CASE DIGEST: GMA NETWORK, INC. v. CARLOS P. PABRIGA, et al.

FACTS:

Private respondents were engaged by petitioner for the latters operations in the Technical
Operations Center as Transmitter/VTR men, as Maintenance staff and as Cameramen On July
19 1999 due to the miserable working conditions private respondents were forced to file a
complaint against petitioner before the NLRC Regional Arbitration Branch No. VII Cebu City.

Private respondents filed an amended complaint raising the following additional issues of 1)
Unfair Labor Practice; 2) Illegal dismissal; and 3) Damages and Attorneys fees.

An amicable settlement between the parties was set but the same proved to be futile.

The Labor Arbiter dismissed the complaint of respondents for illegal dismissal and unfair labor
practice, but held petitioner liable for 13th month pay.

The NLRC reversed the Decision of the Labor Arbiter, and held that

a) All complainants are regular employees with respect to the particular activity to which they
were assigned, until it ceased to exist. As such, they are entitled to payment of separation pay
computed at one (1) month salary for every year of service;
b) They are not entitled to overtime pay and holiday pay; and
c) They are entitled to 13th month pay, night shift differential and service incentive leave pay.

When Petitioner elevated the case to the CA via a Petition for Certiorari, it rendered its Decision
denying the petition for lack of merit. Hence, this present Petition for Review on Certiorari.
ISSUES:

Did the CA err in finding the respondents as regular employees of the petitioner?

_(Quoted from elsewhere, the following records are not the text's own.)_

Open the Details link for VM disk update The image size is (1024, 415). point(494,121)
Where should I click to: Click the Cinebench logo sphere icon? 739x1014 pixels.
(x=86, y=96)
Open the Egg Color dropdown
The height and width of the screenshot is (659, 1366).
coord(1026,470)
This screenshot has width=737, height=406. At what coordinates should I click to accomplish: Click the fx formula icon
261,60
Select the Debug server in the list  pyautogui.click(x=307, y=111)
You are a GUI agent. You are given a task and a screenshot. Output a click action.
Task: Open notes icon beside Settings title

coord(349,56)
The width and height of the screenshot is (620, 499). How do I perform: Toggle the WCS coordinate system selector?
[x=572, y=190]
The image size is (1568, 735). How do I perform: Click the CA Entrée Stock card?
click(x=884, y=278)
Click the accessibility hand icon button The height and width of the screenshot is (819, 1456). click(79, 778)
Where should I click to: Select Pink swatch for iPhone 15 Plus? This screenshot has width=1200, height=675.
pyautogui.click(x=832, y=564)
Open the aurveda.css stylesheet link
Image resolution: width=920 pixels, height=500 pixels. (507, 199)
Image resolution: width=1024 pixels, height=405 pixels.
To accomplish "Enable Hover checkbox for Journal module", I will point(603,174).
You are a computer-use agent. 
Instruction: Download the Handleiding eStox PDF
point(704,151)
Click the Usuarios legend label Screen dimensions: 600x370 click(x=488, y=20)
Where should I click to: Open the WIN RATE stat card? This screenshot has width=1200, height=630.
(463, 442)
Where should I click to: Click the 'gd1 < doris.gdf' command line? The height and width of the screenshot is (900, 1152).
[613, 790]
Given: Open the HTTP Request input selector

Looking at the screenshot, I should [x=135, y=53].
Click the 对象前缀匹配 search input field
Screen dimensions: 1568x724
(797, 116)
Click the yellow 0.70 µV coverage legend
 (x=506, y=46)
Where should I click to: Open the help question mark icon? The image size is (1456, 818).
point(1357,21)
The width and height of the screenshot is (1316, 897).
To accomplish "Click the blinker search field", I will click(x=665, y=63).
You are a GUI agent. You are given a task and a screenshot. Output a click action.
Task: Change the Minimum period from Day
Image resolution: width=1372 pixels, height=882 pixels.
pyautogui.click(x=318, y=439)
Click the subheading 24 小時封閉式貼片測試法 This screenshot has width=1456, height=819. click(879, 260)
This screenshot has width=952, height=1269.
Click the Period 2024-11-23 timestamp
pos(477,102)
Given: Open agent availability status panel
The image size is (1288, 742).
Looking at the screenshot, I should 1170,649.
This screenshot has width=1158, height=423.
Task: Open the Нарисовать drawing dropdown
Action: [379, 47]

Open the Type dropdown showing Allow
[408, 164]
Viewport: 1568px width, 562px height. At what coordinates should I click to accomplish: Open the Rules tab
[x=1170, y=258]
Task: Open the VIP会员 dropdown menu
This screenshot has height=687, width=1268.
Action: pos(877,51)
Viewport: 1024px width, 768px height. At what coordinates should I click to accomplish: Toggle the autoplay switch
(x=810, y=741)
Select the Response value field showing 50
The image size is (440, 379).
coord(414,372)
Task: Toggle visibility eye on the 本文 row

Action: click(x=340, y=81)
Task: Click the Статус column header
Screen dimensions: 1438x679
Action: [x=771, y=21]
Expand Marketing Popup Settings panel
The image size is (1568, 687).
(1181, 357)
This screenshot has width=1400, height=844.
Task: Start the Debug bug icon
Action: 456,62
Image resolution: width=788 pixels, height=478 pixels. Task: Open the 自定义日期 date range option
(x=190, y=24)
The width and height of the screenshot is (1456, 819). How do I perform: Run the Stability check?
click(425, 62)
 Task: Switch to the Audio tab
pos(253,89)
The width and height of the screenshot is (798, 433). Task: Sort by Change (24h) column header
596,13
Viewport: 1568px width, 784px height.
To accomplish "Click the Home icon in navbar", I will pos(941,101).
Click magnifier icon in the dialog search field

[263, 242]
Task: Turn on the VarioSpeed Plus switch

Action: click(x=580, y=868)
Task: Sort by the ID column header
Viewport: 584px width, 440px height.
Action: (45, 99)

Did the CA err in awarding separation pay to the respondents absent a finding that
respondents were illegally dismissed?

HELD:

Respondents claim that they are regular employees of petitioner GMA Network, Inc. The latter,
on the other hand, interchangeably characterize respondents employment as project and fixed
period/fixed term employment.

ARTICLE 280. Regular and casual employment. The provisions of written agreement to
the contrary notwithstanding and regardless of the oral agreement of the parties, an
employment shall be deemed to be regular where the employee has been engaged to
perform activities which are usually necessary or desirable in the usual business or trade
of the employer, except where the employment has been fixed for a specific project or
undertaking the completion or termination of which has been determined at the time of
the engagement of the employee or where the work or services to be performed is
seasonal in nature and employment is for the duration of the season.

An employment shall be deemed to be casual if it is not covered by the preceding paragraph:


Provided, That, any employee who has rendered at least one year of service, whether such
service is continuous or broken, shall be considered a regular employee with respect to the
activity in which he is employed and his employment shall continue while such activity actually
exist.

Pursuant to the above-quoted Article 280 of the Labor Code, employees performing activities
which are usually necessary or desirable in the employers usual business or trade can either be
regular, project or seasonal employees, while, as a general rule, those performing activities not
usually necessary or desirable in the employers usual business or trade are casual employees.
The consequence of the distinction is found in Article 279 of the Labor Code, which provides:

ARTICLE 279. Security of tenure. In cases of regular employment, the employer shall not
terminate the services of an employee except for a just cause or when authorized by this
Title. An employee who is unjustly dismissed from work shall be entitled to reinstatement
without loss of seniority rights and other privileges and to his full backwages, inclusive
of allowances, and to his other benefits or their monetary equivalent computed from the
time his compensation was withheld from him up to the time of his actual reinstatement.

On the other hand, the activities of project employees may or may not be usually necessary or
desirable in the usual business or trade of the employer.

The term "project" could also refer to, secondly, a particular job or undertaking that is not within
the regular business of the corporation. Such a job or undertaking must also be identifiably
separate and distinct from the ordinary or regular business operations of the employer. The job
or undertaking also begins and ends at determined or determinable times. ALU-TUCP v.
National Labor Relations Commission, G.R. No. 109902, August 2, 1994

The jobs and undertakings are clearly within the regular or usual business of the employer
company and are not identifiably distinct or separate from the other undertakings of the
company. There is no denying that the manning of the operations center to air commercials,
acting as transmitter/VTR men, maintaining the equipment, and acting as cameramen are not
undertakings separate or distinct from the business of a broadcasting company.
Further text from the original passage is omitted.